Steve Klemm presented a request from the Elks to have their third annual Crippled Children's Fundraiser downtown once again. The fundraiser is held in early fall near the Alley-Bi in downtown Lincoln.

This year's hours have been shortened. Klemm said, "It's hard to get people uptown early in the day." The event is scheduled to begin at 4 p.m. and last until 11:45 on Sept. 16.

Several issues of disturbances from last year were discussed: broken beer bottles, a motorcyclist that did a loud peal-out and music that went over the midnight curfew by several minutes.

Klemm said it was one individual, who isn't expected to come back, on the motorcycle and that they would be prepared to call police for any such incident this year. The broken bottles would be from people that brought beer out from establishments; the fundraiser sells beer by the cup. They would try to tighten security on that. And the entertainment time has been shortened to 11:45 p.m. This should eliminate a run-over, should an encore be demanded as it was last year.

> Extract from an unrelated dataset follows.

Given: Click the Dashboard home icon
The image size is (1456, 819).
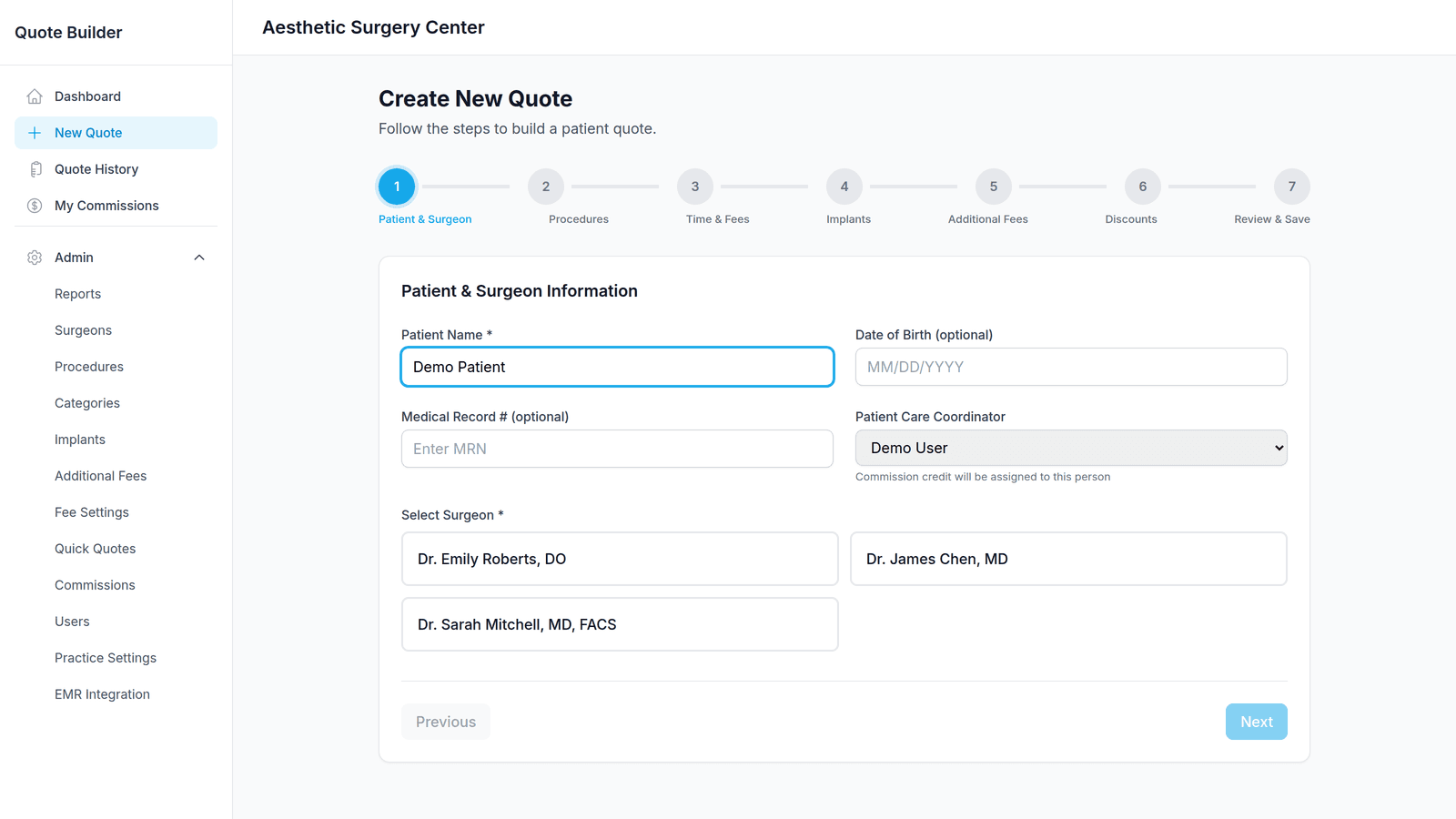Looking at the screenshot, I should pyautogui.click(x=35, y=96).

Alderman Wanda Lee Rohlfs pointed out that this takes place during the Railsplitter. It may draw people away from that event.

Klemm thought they would be different crowds. He also said that they looked at other weekends, but there are a lot of fall festivals and any weekend in September would be in conflict with someone else's event.

The car show has been eliminated. Food service will begin at 4 p.m. and there will be music until 11:45 p.m.

"We're trying to do something good here and bring some people into Lincoln," he said.

Generally funds raised at the event stay local. Last year the timing was just right to be able to help children in Louisiana affected by Hurricane Katrina. The funds were sent there and used buy school supplies, books and such. The year before it helped buy a special wheelchair for a local girl. The funds will be kept local again this year, he said.